5. Language Magic Commands

Use magic commands to write different languages in a single notebook. Prefix the cell with a % directive.

Examples

%sql
SELECT * FROM sales_data
%md
## Markdown Header
This is a description paragraph.

Markdown enables formatting for documentation including headers, bold, italics, lists, and embedded images.


6. Table of Contents (TOC)

The notebook auto-generates a table of contents from Markdown headers:

  • Open the TOC using the document icon on the left toolbar.
  • Click on section headers to navigate.

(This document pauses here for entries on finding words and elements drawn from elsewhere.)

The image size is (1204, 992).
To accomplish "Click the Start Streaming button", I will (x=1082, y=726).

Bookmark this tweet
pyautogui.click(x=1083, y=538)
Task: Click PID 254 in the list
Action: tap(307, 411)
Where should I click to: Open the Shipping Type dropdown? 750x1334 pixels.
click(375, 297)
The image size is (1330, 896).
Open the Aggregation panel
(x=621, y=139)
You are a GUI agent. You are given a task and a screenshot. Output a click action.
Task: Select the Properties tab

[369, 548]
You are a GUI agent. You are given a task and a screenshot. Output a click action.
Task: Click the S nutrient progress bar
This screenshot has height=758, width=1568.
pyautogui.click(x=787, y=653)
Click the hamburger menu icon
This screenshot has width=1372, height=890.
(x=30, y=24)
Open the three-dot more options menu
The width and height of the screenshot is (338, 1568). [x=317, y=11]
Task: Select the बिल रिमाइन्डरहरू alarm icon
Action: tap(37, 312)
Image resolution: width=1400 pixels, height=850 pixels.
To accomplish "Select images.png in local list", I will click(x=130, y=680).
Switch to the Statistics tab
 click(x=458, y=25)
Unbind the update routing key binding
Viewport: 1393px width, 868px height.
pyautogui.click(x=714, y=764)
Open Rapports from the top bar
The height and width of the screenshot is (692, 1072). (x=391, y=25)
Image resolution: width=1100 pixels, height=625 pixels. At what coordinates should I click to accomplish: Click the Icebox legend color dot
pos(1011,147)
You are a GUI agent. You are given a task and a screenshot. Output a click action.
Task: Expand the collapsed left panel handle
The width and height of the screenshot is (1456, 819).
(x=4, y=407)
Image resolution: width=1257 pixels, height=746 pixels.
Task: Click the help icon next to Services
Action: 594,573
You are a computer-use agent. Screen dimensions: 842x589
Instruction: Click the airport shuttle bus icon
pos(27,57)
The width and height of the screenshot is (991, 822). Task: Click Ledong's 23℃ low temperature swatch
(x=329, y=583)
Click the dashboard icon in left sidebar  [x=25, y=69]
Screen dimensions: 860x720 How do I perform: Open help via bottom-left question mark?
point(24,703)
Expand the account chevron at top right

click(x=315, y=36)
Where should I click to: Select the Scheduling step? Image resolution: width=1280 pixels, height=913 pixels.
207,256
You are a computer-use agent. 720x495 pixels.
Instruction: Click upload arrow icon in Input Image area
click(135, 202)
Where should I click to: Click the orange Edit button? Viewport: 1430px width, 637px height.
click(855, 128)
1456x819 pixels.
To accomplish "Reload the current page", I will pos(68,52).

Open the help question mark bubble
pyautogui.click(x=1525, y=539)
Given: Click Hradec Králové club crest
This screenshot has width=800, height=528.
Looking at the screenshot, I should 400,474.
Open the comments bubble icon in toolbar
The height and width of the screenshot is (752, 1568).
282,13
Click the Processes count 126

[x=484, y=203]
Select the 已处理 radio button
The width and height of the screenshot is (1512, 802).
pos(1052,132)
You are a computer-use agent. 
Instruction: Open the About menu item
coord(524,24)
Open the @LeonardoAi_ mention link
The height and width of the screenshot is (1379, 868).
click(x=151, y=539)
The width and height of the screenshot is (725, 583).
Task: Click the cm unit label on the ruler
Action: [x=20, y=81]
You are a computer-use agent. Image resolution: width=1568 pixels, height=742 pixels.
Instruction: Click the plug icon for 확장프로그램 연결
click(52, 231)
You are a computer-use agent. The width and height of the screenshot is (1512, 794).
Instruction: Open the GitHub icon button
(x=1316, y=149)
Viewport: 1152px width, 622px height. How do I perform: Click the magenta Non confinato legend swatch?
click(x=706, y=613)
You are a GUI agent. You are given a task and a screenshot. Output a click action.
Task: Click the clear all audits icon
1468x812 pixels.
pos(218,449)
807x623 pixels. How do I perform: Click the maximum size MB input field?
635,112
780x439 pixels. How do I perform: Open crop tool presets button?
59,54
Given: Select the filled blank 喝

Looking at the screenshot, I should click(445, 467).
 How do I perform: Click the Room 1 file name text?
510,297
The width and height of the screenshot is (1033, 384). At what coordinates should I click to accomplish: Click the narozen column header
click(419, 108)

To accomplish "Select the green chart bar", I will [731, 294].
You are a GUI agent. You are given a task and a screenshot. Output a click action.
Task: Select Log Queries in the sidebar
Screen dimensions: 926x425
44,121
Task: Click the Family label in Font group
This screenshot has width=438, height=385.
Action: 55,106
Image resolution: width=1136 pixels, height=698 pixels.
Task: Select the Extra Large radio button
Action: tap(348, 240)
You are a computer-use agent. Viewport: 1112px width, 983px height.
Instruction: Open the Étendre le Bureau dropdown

7. Modular Notebook Execution: %run

To import and execute another notebook:

  1. Create a folder (e.g., /Includes)
  2. Add a helper notebook (e.g., Setup)

Setup Notebook (/Includes/Setup)

# Setup values
full_name = "John Doe"

Main Notebook

%run /Includes/Setup
print(full_name)

%run injects all definitions from the referenced notebook into the current context.


8. File System Operations

Option 1: %fs (Magic Command)

%fs ls /databricks-datasets

Provides shell-style access to the Databricks File System (DBFS).

Option 2: dbutils.fs (Programmatic Access)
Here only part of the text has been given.